### Objective
Reproduce the lines verbatim, beginning with the line that contains "Where should I click to: Click" and continuing through the line that contains "click(x=549, y=160)".

Entries on the locations of items:
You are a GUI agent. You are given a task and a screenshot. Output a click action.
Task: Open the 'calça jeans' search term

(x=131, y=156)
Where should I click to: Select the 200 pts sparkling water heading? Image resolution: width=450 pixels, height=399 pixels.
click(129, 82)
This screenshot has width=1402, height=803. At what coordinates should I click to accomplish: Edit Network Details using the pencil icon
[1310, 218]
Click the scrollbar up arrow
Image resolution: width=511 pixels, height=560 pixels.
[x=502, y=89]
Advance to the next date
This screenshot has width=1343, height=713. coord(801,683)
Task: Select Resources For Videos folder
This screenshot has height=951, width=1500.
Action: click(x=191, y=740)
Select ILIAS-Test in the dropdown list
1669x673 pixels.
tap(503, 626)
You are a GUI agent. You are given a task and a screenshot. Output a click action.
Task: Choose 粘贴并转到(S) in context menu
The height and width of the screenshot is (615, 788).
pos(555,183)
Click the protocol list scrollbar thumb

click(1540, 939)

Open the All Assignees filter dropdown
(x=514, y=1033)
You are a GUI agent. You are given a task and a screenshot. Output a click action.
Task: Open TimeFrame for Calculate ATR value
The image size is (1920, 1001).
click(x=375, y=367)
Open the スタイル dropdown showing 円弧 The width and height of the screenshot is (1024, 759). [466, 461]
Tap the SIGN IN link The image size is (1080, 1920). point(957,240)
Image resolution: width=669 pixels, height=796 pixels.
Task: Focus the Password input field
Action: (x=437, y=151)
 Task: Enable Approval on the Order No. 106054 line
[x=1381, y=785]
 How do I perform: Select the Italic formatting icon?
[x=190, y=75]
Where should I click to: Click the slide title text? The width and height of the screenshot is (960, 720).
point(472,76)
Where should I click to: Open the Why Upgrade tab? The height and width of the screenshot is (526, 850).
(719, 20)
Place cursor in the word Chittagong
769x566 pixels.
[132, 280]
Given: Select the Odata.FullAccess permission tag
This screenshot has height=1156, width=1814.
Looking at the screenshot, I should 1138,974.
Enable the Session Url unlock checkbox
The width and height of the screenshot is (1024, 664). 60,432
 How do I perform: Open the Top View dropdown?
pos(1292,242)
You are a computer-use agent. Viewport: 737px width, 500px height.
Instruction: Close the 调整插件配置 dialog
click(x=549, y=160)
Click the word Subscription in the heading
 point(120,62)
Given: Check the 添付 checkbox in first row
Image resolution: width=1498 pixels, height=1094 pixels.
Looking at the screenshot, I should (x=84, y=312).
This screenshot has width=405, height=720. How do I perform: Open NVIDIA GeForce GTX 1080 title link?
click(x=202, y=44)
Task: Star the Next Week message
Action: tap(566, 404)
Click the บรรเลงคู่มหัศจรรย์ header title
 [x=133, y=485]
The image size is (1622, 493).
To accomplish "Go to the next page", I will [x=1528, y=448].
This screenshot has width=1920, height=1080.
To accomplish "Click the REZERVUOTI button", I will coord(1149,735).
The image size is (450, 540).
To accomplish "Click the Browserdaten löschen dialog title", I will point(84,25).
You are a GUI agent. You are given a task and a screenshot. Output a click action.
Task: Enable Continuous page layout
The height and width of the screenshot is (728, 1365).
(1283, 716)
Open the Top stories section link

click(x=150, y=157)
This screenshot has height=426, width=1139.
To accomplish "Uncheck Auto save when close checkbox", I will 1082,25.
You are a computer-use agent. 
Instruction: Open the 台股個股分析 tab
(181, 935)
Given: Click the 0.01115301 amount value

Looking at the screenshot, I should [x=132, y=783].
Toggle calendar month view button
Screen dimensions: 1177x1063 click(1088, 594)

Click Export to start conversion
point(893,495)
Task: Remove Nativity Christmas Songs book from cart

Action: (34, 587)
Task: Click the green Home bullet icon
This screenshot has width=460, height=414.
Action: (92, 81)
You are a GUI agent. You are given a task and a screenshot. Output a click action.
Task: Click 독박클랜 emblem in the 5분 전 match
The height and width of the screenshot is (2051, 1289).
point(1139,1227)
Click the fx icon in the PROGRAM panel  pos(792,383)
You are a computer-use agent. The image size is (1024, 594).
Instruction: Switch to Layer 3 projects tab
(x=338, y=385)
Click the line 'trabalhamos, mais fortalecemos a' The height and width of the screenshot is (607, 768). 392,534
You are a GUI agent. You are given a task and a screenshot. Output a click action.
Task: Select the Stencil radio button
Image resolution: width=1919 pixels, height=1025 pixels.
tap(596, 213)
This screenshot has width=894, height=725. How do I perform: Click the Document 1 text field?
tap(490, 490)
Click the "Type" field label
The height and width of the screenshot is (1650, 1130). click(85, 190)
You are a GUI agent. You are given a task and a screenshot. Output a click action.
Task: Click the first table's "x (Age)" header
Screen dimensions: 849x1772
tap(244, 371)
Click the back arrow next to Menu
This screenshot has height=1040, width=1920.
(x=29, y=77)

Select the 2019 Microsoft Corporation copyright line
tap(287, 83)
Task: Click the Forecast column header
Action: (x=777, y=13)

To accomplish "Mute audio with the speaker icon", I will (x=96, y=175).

### Written answer
Where should I click to: Click the slide title text? The width and height of the screenshot is (960, 720).
point(472,76)
Where should I click to: Open the Why Upgrade tab? The height and width of the screenshot is (526, 850).
(719, 20)
Place cursor in the word Chittagong
769x566 pixels.
[132, 280]
Given: Select the Odata.FullAccess permission tag
This screenshot has height=1156, width=1814.
Looking at the screenshot, I should 1138,974.
Enable the Session Url unlock checkbox
The width and height of the screenshot is (1024, 664). 60,432
 How do I perform: Open the Top View dropdown?
pos(1292,242)
You are a computer-use agent. Viewport: 737px width, 500px height.
Instruction: Close the 调整插件配置 dialog
click(x=549, y=160)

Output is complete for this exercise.